- [PROBLEMS AND TASKS]:
1 - In the post on reskinning D&D 5E monsters, what does the poster suggest turning into a Cave Cricket, and how?
2 - According to the post on reskinning D&D 5E monsters, why does the poster suggest redescribing Commoner and Bandit stats as classic humanoids?

- [READING PASSAGE]:
D&D 5E Reskinning monsters, how much are DMs using it to bulk up monster options?

Since the monster palette is temporarily down to the MM1, I'm wondering what classic monsters DMs are reskinning current monsters for. MM points out this for explicitly similar monsters, but I'm wondering how far DMs are fleshing out the enemy rosters. Here's a couple ideas I've had...

Commoner and Bandit. Just describe them differently and bam!, classic humanoids without special abilities. This lets one save the harder hitting 5E versions with the special abilities for lesser leaders. Might freak out metagamers, since they'll see 10 'hobgoblins' and think, "Oh gods, we are going to get Ginsu'ed!", but having plenty of foes PCs can cut a bloody swath through IMHO is a good thing.

Giant Toad, change locomotion to burrowing and you'll have a serviceable stand in for a Caecillia worm. It hasn't been around much since Basic, but it's a smaller grey coloured purple worm without the stinger. Useful since a lot of worm miniatures out there are not impressive enough to be a gargantuan TPK machine.

Deer, give it the giant frog's standing leap and call it a Cave Cricket.

- [EXTRACTED ENTRIES]:
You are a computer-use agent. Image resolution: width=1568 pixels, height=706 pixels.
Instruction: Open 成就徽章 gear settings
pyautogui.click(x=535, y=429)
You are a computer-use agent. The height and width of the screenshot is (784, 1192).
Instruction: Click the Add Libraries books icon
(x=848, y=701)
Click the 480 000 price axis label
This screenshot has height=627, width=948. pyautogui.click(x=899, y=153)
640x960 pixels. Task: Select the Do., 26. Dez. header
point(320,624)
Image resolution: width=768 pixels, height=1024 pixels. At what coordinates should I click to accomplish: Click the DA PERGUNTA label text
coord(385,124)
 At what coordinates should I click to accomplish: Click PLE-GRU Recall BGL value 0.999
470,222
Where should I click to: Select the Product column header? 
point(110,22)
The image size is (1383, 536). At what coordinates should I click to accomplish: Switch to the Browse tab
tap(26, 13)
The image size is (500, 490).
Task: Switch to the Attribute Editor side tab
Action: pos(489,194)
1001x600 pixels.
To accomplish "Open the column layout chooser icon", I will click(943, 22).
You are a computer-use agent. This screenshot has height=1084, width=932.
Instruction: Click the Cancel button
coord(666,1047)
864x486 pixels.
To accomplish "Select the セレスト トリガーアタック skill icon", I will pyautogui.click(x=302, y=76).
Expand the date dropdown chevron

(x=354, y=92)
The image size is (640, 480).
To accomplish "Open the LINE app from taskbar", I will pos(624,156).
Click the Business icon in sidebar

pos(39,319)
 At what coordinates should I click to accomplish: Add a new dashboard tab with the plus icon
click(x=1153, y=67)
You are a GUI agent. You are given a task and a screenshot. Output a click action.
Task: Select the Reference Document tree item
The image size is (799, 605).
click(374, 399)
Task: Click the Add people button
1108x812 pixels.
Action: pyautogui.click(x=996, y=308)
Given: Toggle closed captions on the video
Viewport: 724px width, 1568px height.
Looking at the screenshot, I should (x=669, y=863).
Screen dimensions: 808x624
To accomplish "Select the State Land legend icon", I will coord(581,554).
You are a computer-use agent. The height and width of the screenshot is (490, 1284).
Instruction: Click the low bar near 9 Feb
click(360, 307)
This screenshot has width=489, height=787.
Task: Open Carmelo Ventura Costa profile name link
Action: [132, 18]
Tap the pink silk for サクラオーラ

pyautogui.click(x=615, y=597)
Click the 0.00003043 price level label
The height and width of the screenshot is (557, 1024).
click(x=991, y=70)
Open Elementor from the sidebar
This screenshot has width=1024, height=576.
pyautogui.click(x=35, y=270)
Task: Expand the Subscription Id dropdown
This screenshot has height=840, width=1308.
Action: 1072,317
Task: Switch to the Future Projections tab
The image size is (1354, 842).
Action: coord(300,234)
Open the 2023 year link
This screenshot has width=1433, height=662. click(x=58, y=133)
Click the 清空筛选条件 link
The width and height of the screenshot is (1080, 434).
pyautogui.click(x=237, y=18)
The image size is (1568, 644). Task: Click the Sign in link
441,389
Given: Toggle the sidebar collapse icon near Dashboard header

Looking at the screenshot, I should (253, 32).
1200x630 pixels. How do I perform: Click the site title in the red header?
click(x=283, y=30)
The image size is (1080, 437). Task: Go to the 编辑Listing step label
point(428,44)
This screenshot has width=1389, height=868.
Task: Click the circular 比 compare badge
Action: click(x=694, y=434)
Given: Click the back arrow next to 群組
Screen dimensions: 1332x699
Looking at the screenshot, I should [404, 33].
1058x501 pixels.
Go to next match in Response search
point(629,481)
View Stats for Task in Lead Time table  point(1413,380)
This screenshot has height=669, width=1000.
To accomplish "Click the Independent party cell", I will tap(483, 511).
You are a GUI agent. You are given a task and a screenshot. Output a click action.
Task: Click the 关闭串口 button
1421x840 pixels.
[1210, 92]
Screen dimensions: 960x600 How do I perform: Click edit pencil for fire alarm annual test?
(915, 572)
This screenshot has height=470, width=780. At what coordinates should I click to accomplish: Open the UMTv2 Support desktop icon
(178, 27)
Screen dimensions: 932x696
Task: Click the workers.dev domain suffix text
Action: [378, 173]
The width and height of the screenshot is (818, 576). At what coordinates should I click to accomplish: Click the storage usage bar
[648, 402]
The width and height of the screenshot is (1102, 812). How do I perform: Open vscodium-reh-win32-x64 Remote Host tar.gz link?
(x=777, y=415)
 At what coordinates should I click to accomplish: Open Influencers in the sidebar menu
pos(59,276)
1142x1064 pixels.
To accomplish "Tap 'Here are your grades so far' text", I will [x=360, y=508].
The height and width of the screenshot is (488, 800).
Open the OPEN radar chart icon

- [OUTPUTS FOR THE TASKS]:
1 - A Deer, given the giant frog's standing leap.

2 - Doing so gives classic humanoids without special abilities, so the harder-hitting 5E versions with special abilities can be saved for lesser leaders. The poster also considers it a good thing to have plenty of foes that PCs can cut a bloody swath through.